THE TASK: Report every line below that holds the word "computer".

== DATA FOR PROCESSING

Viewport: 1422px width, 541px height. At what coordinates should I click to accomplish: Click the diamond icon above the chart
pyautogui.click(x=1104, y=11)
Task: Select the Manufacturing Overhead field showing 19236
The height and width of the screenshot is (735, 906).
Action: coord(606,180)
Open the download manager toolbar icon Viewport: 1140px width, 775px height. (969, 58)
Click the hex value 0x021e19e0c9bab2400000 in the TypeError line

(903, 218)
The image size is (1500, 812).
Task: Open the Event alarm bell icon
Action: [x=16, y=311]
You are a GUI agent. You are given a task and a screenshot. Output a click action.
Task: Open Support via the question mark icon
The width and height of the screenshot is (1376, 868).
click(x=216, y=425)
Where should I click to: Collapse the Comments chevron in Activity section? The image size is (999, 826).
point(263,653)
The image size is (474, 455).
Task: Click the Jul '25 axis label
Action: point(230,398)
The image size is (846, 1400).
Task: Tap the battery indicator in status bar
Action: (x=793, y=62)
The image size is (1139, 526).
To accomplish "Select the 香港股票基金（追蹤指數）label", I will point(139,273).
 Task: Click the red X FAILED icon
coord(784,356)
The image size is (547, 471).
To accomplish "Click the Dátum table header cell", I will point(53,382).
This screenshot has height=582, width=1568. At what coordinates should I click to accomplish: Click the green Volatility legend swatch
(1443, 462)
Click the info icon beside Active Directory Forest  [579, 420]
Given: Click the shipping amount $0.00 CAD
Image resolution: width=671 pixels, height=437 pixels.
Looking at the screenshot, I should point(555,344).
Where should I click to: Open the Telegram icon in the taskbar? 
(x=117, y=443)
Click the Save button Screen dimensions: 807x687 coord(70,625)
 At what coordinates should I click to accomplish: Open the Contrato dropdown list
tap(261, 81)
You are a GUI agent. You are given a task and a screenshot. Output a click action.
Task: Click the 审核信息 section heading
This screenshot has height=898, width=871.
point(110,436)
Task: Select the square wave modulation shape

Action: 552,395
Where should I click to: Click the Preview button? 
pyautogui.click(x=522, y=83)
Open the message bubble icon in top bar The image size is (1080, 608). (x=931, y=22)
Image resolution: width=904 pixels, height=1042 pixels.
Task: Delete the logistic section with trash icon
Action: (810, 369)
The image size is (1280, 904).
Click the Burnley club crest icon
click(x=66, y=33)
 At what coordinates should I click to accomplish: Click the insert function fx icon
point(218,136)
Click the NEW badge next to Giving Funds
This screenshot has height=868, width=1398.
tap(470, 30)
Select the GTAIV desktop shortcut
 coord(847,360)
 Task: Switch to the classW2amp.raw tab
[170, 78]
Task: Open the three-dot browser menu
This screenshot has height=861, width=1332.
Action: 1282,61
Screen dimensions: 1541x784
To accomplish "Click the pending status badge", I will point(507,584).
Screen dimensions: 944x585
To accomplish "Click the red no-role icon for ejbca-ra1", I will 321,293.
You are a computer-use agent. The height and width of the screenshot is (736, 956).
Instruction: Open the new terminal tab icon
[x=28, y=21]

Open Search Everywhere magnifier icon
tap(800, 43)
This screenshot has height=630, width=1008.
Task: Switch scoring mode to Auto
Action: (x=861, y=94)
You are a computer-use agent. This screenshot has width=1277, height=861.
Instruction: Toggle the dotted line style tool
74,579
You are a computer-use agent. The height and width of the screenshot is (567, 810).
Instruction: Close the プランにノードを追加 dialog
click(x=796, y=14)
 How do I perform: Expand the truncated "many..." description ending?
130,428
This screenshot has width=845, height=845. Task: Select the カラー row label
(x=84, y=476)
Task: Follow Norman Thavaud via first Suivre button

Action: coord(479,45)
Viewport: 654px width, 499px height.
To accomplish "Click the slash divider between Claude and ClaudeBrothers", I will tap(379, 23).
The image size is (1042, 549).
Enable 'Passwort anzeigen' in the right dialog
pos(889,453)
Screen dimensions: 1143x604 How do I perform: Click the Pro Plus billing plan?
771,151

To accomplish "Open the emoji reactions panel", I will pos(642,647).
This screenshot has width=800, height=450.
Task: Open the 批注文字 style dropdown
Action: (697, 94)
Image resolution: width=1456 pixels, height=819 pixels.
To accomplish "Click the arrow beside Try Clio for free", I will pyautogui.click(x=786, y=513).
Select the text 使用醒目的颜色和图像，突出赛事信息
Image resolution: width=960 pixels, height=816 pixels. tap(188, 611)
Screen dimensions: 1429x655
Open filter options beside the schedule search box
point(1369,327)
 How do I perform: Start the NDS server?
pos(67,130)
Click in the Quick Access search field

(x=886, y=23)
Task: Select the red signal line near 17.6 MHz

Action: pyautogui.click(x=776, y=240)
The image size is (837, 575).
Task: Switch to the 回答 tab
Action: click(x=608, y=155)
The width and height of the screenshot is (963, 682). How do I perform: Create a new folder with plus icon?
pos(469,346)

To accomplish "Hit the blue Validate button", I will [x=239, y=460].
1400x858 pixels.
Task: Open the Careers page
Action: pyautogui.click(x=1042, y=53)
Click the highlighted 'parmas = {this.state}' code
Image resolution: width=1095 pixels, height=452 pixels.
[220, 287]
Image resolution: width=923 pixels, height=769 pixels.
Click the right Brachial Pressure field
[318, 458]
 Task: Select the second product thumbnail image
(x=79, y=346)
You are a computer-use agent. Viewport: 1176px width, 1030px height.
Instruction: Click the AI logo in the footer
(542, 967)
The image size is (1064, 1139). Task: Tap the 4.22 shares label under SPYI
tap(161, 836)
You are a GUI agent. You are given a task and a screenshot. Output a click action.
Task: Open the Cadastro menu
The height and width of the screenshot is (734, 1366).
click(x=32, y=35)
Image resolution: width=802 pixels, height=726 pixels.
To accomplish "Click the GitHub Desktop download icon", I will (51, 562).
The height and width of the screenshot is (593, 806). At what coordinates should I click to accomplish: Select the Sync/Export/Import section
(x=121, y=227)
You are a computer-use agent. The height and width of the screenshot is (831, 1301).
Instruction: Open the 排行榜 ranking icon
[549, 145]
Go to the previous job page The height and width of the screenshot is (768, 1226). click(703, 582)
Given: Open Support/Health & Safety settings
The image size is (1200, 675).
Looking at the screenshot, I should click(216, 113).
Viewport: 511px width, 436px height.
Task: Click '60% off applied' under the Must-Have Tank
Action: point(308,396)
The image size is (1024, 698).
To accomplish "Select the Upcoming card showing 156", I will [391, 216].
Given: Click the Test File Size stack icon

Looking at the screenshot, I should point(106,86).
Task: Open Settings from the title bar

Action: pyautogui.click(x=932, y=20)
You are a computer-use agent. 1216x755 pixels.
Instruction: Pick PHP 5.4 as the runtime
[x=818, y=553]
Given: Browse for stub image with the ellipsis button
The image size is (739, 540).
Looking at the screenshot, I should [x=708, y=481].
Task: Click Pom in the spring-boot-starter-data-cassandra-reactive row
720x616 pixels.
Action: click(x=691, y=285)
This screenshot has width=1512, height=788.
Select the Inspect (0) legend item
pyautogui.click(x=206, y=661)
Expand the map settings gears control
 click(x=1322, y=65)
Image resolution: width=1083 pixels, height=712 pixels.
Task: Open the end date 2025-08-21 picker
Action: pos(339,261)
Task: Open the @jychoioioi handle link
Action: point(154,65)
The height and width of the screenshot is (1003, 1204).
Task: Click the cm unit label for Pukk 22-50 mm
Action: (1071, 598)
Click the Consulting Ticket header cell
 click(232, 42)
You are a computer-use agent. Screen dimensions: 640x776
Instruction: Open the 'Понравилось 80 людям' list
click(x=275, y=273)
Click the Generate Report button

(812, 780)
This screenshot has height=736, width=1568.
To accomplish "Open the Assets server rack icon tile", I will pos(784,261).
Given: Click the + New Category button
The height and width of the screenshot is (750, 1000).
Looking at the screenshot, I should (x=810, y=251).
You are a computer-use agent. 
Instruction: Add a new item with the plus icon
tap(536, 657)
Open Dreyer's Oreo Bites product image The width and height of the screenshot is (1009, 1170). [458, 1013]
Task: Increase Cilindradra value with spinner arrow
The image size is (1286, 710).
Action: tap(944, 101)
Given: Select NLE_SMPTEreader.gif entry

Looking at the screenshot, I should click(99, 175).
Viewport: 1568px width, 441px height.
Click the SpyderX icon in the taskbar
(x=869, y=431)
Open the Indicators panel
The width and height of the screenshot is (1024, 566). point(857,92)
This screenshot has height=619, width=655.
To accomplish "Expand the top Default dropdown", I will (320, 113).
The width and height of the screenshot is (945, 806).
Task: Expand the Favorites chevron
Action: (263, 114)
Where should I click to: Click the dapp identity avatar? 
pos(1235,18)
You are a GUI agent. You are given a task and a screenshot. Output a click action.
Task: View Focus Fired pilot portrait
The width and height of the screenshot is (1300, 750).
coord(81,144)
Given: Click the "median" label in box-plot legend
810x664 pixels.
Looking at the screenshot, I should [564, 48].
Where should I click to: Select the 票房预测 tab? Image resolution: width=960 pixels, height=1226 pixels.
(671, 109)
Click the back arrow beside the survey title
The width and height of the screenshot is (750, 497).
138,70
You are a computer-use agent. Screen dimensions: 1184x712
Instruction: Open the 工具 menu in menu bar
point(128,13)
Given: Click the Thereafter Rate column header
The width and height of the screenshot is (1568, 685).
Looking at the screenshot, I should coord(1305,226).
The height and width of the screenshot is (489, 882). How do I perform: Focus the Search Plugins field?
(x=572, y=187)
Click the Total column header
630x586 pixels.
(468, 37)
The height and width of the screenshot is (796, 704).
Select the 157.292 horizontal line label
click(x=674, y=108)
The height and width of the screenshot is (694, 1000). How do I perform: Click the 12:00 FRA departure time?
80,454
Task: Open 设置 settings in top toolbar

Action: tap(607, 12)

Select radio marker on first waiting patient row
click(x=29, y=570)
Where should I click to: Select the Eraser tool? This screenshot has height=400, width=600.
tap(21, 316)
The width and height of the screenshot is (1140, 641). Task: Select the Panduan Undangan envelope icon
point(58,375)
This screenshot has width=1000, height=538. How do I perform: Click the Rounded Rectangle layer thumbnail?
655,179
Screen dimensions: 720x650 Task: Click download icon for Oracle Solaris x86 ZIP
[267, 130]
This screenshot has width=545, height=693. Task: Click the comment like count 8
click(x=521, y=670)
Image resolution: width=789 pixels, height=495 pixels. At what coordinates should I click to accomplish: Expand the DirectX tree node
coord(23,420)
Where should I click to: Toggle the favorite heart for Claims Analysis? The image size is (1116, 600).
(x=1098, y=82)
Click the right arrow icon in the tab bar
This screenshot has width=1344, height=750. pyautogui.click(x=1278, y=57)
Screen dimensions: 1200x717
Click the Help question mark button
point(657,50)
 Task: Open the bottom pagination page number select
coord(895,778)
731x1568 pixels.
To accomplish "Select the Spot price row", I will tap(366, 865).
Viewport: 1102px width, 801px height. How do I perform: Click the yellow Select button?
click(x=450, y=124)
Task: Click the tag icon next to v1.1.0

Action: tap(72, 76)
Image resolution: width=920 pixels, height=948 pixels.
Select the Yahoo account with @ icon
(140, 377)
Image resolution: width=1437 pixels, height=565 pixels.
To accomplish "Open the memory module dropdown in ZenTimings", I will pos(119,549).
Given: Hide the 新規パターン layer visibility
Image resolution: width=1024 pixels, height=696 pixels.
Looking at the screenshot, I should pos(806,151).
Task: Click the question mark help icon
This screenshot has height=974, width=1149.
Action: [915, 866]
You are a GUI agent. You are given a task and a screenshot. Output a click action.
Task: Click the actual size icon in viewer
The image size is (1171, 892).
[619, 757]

====

ANSWER SPACE:
You are a computer-use agent. The height and width of the screenshot is (736, 956).
You are a computer-use agent. This screenshot has width=1277, height=861.
You are a computer-use agent. The height and width of the screenshot is (567, 810).
You are a computer-use agent. Viewport: 1176px width, 1030px height.
You are a computer-use agent. The height and width of the screenshot is (831, 1301).
You are a computer-use agent. 1216x755 pixels.
You are a computer-use agent. Screen dimensions: 640x776
You are a computer-use agent. 
You are a computer-use agent. Screen dimensions: 1184x712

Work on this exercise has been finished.